## Directions
1. In the book review of A Guide to the Birds of East Africa, where does Mr. Malik hide after he leaves his car in the bush?
2. Translate this sentence from the book review of A Guide to the Birds of East Africa into Spanish: "The competition involves bird watching and making a list of the different species of birds they see within a set period of time."

## Selected extract
A Guide to the Birds of East Africa by Nicholas Drayson is a clever way to write about Kenya and politics and its expatriates, British and Indian. In spite of the title, A Guide to the Birds of East Africa is actually a novel, with sketches and the names of dozens of birds in Kenya.
The story centers around a widower, Mr. Malik, who owns his own business but takes time off weekly to visit AIDS patients in a hospital and to attend the Tuesday bird walks led by a widow, Rose Mbikwa. Mr. Malik wants to ask Rose to the Nairobi Hunt Club Ball, but when another member of the Asadi Club, Harry Khan, expresses his interest in the lady as well, the club members decide the two men should have a competition to determine who should ask Rose to the ball.
The competition involves bird watching and making a list of the different species of birds they see within a set period of time. The winner will be the one that sees the most birds of different species. While Harry enlists the help of two Australian birders and hops on planes to fly remote parts of Kenya that have the most unusual birds, Malik remains close to his business and counts birds in his garden, at the Botanical Garden and the arboretum in the city, and the area around the sewage plant. He does make a car trip away from the city, to the home of a young man in his employ, which adds a lot to his list of bird sightings.
For Malik, the competition is more eventful than for Harry. Malik's car is stolen at the arboretum, and after he recovers it, he is waylaid in the bush by two Somalis intent on capturing his young employee Benjamin for conscription into their army. Malik escapes by leaving his car and hiding in a cave.
One more worry for Malik - the notebook in his stolen car. Not only does it have the list of birds he has seen, it also has compromising notes on the political characters he satirizes weekly in a newspaper column - which he writes anonymously.
Harry also his share of adventure - he is arrested by soldiers while birding at night too close to a military compound. In the end, does it all work our for Malik, the book's obvious hero? Does he win the competition, stay out of jail?
The book has been sold, evidently, in eight countries. I enjoyed reading it.

## Stored data
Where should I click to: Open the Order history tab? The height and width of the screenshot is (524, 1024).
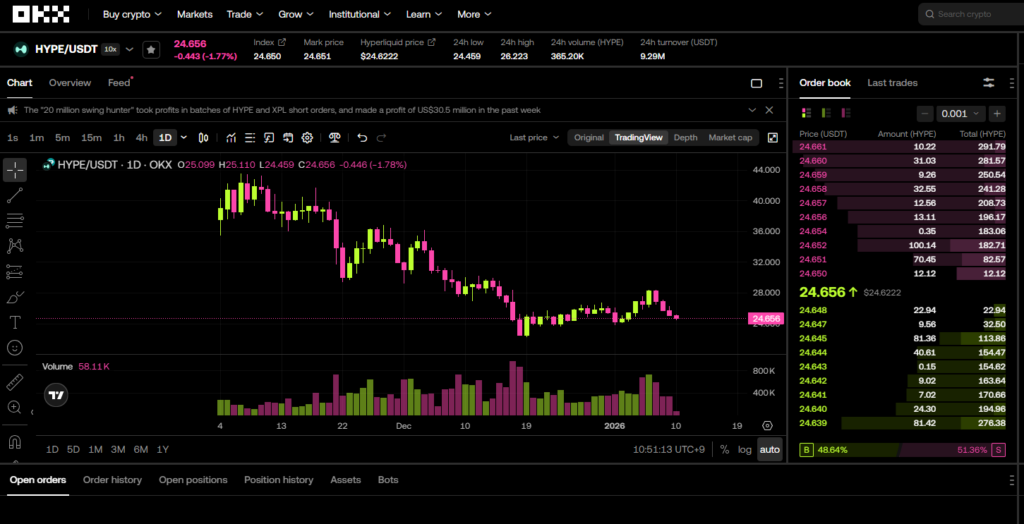pos(112,480)
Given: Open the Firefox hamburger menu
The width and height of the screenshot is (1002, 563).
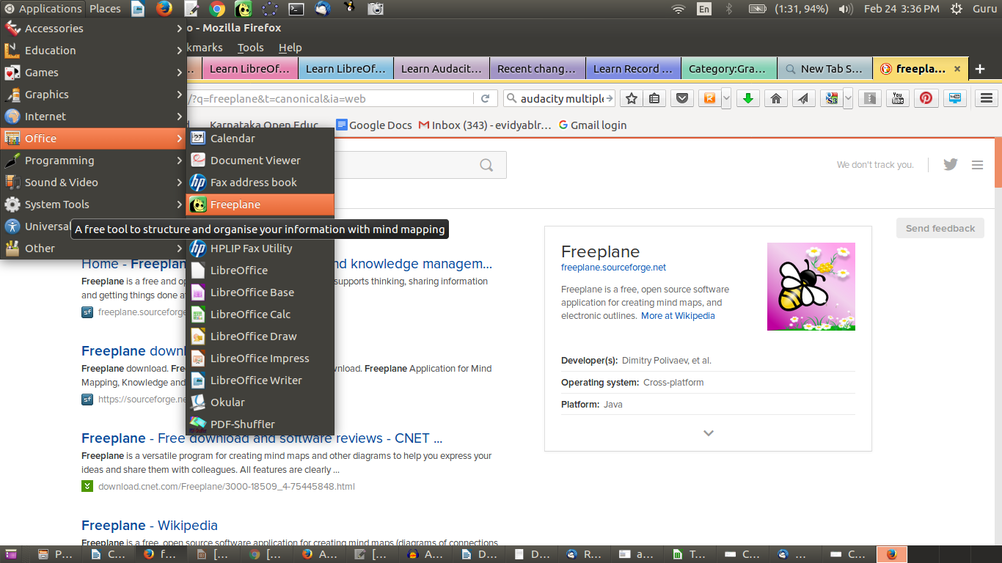Looking at the screenshot, I should pyautogui.click(x=986, y=98).
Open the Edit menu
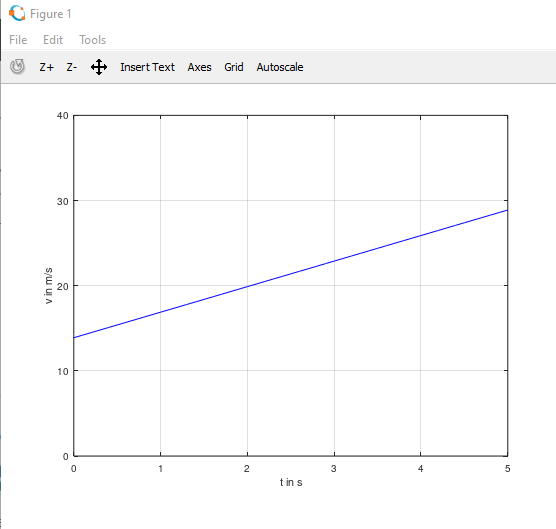This screenshot has height=529, width=556. [53, 40]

## Responses by task
1. In a cave.

2. La competencia consiste en observar aves y hacer una lista de las distintas especies de aves que ven dentro de un período de tiempo determinado.